[PATCH wayland-protocols v2 2/2] Introduce pointer locking and confinement protocol

Daniel Stone daniel at fooishbar.org
Sat Jan 9 08:38:51 PST 2016


Hi,

On 4 January 2016 at 04:21, Peter Hutterer <peter.hutterer at who-t.net> wrote:
> On Fri, Jan 01, 2016 at 04:54:14PM +0000, Daniel Stone wrote:
>> I almost wonder if we couldn't make peoples' lives easier by merging
>> locking and confinement into a single interface, adding a bool for
>> whether or not to allow pointer movement (confine) or not (lock). Or
>> perhaps, rather than a bool, we could add an allow-null
>> wp_relative_pointer argument instead: gives you lock if non-null, or
>> confine if null.
>
> you get a much less expressive API, less checking, etc. for a fairly minimal
> benefit. Furthermore, any extension to *either/or* the lock/confine
> interface would need to handle the appropriate NULL cases for the other
> interface. Right now we can easily add a locking-specific request without
> messing up the logic of the confinement, and vice versa.
>
> I don't think merging the two is a good long-term strategy.
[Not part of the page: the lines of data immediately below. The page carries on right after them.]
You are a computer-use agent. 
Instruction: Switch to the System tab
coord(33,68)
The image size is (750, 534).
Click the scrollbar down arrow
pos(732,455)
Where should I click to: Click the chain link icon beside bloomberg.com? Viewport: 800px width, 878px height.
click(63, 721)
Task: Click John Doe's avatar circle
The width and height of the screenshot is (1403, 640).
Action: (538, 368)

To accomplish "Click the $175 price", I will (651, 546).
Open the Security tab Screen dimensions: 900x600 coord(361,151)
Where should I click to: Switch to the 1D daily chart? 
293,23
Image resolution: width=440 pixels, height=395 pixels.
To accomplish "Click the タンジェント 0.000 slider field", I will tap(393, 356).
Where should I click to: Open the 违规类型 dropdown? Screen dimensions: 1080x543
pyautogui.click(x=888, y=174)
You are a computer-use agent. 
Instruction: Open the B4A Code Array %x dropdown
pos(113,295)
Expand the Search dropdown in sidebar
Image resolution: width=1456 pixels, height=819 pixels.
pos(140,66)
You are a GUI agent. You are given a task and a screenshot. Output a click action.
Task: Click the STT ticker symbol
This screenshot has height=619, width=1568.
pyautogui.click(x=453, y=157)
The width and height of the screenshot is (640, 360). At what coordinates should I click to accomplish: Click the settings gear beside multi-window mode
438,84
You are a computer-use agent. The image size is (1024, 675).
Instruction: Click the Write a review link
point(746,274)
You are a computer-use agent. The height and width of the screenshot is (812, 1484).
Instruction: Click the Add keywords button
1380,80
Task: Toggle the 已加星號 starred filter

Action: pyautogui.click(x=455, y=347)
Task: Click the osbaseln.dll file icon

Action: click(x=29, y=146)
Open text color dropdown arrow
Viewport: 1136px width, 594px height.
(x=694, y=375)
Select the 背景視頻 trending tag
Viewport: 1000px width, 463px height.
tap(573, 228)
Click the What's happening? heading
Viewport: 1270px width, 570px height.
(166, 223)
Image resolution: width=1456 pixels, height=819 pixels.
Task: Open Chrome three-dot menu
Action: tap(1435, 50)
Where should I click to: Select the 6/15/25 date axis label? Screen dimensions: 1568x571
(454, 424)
I'm not deeply wedded to this (hence 'almost wonder'), but just as
long as we're aware of the downside that it does make compositor
implementations significantly more complex - see the infrastructure
required to support both interfaces whilst mostly treating them as the
same interface inside the Weston patch. So, if you're both against it,
then shrug, fair enough.

>> > +      If the compositor decides to unlock the pointer the unlocked event is
>> > +      sent. The wp_locked_pointer object is at this point defunct and should be
>> > +      destroyed.
>>
>> Egads. :( This is a bit hostile - what's the harm in allowing latent
>> objects to remain? To my mind, once a previously-locked/confined
>> wp_{locked,confined}_pointer object is unlocked, it is for all intents
>> and purposes the same as one which just hasn't yet been activated.
>
> what happens whe the wl_pointer goes away on the wl_seat? does the client
> expect the wp_locked_pointer object to hang around and reattach to the new
> pointer should it come back on the seat?
> see the mess with documenting the capabilities and lifetime of wl_pointer
> objects, forcing this object to be dead avoids all that for very little
> cost.

Eh? Destroying the object after a single use doesn't make the problem
go away, because you still have to specify what happens to a
wp_locked_pointer on which the lock has never triggered, when the
pointer goes away. Arguably it just makes clients _more_ likely to get
that case wrong.

I don't see what making the object single-use buys us. Surely the
common usecase is to react to destruction by immediately recreating a
new object with the exact same properties. And it introduces a really
annoying corner case where input arrives before you have the time to
recreate (say you have a very temporal exit), in which you receive
normal rather than locked pointer events. Given that it makes clients
more complex, introduces an unfortunate race condition, doesn't avoid
the case that is its stated reason to exist, and also makes protocol
tracing a bit more difficult, why do it?

This is my one remaining objection; the rest looks peachy.